═══ Document section ═══

Medicare beneficiaries ages 66 years and older with a diagnosis of histologically confirmed first primary DLBCL between 2001 and 2011 were eligible for inclusion in this study. Patients with first primary DLBCL include those with (1) DLBCL as their first and only cancer diagnosis or (2) DLBCL as the first of multiple cancer diagnoses. Patients were required to be continuously enrolled in Medicare Parts A and B for at least one year prior to and following diagnosis (unless died) with Medicare as their primary payer. If individuals died in <12 months following diagnosis, then they were required to have continuous coverage of Medicare Parts A and B prior to death. We did not condition enrollment on survival, which would have induced bias. Individuals with Medicare administered through a managed care organization were excluded because our data may not comprehensively capture administrative claims determining their treatment. Individuals with non-age-related eligibility for Medicare were also excluded from the analysis. Patients with missing data on race/ethnicity and our potential SES mediators of interest were also excluded from the sample. Our final analytic cohort included 9484 patients ages 66 years and older with DLBCL (Supplemental Figure 2).

The SEER-Medicare linked database is available to investigators only under a limited data use agreement. While we cannot directly share these data files, the programming code used for these analyses are available upon request. The institutional review board of the University of Illinois at Chicago approved this study and determined using de-identified data to be exempt from human subjects research requiring informed consent.

2.2. Covariates

Receipt of infused, systemic therapies (or oral equivalents) was determined using administrative claims with current procedure terminology and ICD-9-CM codes by providers.^[27] Similar to other studies utilizing the SEER-Medicare linked database,^[7–9] patients who received rituximab plus chemotherapy, rituximab monotherapy or other systemic chemotherapy in the year following diagnosis are here forward referred to as having received “any chemo- and/or immuno-therapy.” Patients with no documentation of these treatments in the year following diagnosis are classified here forward as receiving “no chemo- and/or immuno-therapy”.

Information on the exposure and other important covariates including race/ethnicity (NH-white, NH-black, Asian/Pacific Islander (API), Hispanic/Latino), age, sex, year of diagnosis, Ann Arbor stage, and presence of B symptoms at diagnosis were collected from SEER registry-reported data at cohort entry. The modified Charlson Comorbidity Score was determined using administrative medical claims data and was calculated from 12 months prior to diagnosis.^[28] Finally, we also used these data to collect information on the 3 measures of SES mediators (i.e., private Medicare supplement status [yes vs no], MSA [urban vs nonurban], and ≥10% census-tract poverty level [yes vs no]), categorized as binary variables in these analyses. Beneficiaries were considered to have “Medicare without private supplement” if they lacked any supplement or had Medicaid (dual-eligible); all other beneficiaries had some form of private Medicare supplementation documented. Our definition of private Medicare supplementation did not include Medigap. These classifications were documented from the enrollment information at the time of DLBCL diagnosis. Urban MSAs were those with a population of at least 1,000,000; all others were considered non-urban MSAs.

═══ Information ═══

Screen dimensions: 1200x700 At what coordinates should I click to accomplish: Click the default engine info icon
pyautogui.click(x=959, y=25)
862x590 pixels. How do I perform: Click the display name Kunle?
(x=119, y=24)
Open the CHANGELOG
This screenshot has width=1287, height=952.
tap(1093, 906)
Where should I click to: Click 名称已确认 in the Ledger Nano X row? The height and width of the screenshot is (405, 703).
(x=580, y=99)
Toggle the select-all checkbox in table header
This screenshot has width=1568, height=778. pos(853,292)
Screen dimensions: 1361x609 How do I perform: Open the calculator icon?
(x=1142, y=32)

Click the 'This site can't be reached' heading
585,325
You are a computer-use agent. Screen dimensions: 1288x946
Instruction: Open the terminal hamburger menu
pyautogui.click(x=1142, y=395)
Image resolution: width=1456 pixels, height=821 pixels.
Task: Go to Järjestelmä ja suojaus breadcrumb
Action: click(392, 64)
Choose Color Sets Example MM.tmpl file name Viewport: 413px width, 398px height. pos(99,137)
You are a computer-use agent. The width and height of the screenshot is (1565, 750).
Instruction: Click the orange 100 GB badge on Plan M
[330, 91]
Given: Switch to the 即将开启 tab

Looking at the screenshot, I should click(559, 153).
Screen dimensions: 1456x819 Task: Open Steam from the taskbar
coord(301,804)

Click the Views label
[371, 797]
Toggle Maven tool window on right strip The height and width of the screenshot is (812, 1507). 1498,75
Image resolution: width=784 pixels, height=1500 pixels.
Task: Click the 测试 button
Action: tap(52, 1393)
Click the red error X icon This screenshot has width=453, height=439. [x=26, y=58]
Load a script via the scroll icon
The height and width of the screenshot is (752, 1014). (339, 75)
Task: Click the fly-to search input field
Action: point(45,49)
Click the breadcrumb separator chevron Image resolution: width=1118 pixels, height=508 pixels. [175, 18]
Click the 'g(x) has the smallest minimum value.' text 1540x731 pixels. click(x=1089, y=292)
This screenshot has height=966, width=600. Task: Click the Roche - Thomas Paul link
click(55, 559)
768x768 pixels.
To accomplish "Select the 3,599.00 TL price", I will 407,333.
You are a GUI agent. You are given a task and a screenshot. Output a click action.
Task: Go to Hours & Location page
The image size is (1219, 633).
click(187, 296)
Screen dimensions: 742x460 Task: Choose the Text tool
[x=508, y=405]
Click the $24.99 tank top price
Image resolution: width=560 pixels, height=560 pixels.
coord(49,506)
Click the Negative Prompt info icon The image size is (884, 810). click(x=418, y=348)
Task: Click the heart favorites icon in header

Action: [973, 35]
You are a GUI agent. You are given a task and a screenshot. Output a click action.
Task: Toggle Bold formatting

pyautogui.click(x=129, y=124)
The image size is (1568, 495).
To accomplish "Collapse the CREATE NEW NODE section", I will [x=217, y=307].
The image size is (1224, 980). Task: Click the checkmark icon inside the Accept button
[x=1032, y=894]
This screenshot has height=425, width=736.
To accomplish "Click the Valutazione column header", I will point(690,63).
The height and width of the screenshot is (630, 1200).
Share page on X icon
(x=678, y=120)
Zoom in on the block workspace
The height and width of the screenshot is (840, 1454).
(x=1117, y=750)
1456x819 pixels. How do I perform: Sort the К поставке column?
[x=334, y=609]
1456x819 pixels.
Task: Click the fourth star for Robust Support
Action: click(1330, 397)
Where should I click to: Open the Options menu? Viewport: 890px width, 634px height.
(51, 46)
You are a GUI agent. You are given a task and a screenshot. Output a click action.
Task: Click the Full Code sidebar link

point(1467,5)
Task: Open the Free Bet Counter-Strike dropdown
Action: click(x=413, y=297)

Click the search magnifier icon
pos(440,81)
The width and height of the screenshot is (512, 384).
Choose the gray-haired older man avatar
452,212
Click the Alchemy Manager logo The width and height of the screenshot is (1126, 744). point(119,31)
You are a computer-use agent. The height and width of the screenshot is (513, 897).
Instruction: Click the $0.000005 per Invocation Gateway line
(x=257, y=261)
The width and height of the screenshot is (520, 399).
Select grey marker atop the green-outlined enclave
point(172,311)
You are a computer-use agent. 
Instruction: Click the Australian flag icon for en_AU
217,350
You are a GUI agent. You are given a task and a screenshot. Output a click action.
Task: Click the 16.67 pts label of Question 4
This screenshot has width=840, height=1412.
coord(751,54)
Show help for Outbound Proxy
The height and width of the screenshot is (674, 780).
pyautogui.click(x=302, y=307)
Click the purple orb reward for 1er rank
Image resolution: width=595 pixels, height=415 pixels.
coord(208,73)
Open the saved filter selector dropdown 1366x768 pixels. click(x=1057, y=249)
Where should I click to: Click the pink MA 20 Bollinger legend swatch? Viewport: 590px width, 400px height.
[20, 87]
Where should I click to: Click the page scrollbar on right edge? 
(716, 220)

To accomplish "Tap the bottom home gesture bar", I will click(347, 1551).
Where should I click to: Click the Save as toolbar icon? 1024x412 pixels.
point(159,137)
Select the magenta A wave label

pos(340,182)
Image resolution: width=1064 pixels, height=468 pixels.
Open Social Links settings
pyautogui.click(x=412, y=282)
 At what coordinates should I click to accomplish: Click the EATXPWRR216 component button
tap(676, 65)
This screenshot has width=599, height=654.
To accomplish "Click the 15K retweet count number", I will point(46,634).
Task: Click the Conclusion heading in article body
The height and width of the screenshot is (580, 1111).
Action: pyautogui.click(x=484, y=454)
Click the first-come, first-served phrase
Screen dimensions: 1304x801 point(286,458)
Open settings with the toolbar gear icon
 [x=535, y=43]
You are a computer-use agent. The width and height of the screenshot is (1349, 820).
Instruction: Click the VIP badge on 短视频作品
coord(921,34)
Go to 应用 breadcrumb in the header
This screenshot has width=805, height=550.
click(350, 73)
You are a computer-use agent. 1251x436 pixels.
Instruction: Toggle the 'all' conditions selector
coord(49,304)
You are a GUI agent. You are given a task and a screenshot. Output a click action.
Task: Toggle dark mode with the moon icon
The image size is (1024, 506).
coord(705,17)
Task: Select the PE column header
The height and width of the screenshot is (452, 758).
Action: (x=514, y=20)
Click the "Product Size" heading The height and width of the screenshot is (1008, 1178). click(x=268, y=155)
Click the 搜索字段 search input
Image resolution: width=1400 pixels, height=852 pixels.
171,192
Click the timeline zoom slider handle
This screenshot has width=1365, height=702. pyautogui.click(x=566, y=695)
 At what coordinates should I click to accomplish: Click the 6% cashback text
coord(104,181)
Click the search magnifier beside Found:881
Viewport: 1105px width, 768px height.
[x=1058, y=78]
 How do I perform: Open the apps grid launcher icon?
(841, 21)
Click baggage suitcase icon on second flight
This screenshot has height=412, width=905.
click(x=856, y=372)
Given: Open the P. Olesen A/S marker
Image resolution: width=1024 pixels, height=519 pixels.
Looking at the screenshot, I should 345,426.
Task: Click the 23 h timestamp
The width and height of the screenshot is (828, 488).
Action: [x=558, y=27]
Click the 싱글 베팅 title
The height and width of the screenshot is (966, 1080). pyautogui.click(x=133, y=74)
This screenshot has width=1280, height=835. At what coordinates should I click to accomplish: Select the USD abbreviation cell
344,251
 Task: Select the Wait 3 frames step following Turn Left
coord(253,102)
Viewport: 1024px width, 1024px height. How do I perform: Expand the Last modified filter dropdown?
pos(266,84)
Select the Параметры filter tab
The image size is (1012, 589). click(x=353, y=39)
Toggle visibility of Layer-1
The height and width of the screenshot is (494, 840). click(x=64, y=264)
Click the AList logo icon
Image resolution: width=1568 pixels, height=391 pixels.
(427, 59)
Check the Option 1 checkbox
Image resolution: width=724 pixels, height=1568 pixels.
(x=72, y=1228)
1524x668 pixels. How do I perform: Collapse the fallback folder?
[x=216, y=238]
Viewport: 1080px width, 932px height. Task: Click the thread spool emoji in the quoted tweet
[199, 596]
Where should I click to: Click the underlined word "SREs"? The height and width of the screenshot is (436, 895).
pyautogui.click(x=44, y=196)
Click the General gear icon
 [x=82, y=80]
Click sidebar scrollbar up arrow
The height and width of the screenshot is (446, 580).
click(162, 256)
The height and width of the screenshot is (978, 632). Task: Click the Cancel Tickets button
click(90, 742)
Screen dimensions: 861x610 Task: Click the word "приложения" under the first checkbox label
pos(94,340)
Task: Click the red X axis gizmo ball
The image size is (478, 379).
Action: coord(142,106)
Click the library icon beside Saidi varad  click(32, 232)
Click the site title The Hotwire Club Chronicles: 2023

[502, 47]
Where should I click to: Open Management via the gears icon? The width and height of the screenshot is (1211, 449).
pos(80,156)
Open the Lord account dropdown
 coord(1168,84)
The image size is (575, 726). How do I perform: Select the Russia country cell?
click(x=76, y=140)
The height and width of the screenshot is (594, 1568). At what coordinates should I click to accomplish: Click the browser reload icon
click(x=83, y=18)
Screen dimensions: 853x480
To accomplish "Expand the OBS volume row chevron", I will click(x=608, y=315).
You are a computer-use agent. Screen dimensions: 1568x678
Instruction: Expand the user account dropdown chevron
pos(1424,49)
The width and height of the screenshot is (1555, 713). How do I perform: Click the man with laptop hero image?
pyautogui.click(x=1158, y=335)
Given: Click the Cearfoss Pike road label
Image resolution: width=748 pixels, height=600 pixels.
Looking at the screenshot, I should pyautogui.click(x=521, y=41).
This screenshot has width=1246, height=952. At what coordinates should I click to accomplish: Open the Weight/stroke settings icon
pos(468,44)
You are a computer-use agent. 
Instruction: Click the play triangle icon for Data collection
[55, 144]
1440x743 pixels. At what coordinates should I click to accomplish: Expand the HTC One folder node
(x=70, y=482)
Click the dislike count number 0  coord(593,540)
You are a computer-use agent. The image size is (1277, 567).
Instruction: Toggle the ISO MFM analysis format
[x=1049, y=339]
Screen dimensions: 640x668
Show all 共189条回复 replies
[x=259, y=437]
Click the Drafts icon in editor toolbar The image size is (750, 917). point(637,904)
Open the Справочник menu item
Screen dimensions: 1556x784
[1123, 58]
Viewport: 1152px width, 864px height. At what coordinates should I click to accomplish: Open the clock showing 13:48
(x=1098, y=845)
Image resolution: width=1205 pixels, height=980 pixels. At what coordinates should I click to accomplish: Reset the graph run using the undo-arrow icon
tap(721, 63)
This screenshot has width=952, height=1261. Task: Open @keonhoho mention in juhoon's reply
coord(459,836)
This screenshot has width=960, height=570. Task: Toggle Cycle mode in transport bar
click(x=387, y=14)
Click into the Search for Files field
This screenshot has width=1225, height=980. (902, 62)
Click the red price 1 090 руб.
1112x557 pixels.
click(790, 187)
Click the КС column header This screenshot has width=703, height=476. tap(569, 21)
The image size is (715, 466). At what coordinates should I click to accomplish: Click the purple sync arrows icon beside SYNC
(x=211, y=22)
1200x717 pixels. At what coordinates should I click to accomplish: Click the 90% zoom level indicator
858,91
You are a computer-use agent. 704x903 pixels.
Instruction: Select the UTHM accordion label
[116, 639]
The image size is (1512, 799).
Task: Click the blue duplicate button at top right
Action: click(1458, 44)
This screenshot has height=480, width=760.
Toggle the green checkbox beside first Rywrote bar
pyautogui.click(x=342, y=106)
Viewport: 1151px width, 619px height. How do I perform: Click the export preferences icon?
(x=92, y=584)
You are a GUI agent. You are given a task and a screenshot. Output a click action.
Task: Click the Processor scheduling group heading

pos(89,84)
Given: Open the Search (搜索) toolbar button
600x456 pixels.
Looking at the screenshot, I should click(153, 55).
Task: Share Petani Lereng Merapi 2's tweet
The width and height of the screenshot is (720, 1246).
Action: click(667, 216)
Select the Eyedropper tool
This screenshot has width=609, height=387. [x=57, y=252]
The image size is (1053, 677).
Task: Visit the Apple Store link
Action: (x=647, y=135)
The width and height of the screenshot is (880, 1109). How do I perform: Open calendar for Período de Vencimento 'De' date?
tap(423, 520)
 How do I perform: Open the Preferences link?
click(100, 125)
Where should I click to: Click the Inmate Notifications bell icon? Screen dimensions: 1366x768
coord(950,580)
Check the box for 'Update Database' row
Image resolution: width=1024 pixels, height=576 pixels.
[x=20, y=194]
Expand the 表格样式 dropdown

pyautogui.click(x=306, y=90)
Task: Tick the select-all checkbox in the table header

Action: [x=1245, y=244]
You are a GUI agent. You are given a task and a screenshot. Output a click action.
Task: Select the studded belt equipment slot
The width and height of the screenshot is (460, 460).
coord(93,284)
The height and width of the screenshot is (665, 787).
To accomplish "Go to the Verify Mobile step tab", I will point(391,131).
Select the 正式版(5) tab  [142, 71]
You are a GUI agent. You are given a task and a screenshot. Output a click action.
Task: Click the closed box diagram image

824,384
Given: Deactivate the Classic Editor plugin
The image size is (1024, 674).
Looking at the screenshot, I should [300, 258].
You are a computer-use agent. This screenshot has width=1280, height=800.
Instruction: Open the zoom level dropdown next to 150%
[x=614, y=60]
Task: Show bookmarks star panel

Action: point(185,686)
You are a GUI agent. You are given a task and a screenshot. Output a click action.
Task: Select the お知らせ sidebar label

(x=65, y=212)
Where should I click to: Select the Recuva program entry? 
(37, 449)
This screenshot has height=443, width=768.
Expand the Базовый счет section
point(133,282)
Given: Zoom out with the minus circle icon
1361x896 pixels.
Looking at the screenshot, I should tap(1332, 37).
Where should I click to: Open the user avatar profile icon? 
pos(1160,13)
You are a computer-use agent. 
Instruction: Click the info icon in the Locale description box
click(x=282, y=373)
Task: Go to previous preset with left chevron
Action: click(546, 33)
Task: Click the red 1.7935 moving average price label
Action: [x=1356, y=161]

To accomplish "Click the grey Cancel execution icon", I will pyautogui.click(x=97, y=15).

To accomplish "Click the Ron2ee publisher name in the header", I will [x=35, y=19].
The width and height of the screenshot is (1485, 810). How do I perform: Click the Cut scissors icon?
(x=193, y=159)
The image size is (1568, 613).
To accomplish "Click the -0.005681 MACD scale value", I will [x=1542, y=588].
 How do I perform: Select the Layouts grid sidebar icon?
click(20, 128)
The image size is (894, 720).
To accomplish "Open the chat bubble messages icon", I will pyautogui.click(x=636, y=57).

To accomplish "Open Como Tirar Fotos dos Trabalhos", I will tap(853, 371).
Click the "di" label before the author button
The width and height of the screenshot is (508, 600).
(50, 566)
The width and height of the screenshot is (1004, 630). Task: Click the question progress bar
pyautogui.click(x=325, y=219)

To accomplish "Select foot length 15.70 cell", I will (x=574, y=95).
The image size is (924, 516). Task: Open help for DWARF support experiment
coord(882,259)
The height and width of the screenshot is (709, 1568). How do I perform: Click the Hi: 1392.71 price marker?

═══

#### Exercise instructions
• a. List the race/ethnicity categories named in the DLBCL study text.
• b. Repeat the part of the DLBCL study text from "The SEER-Medicare linked database is" up to and including "requiring informed consent.", word for word.

#### Answers in order
• a. NH-white, NH-black, Asian/Pacific Islander (API), Hispanic/Latino

• b.
The SEER-Medicare linked database is available to investigators only under a limited data use agreement. While we cannot directly share these data files, the programming code used for these analyses are available upon request. The institutional review board of the University of Illinois at Chicago approved this study and determined using de-identified data to be exempt from human subjects research requiring informed consent.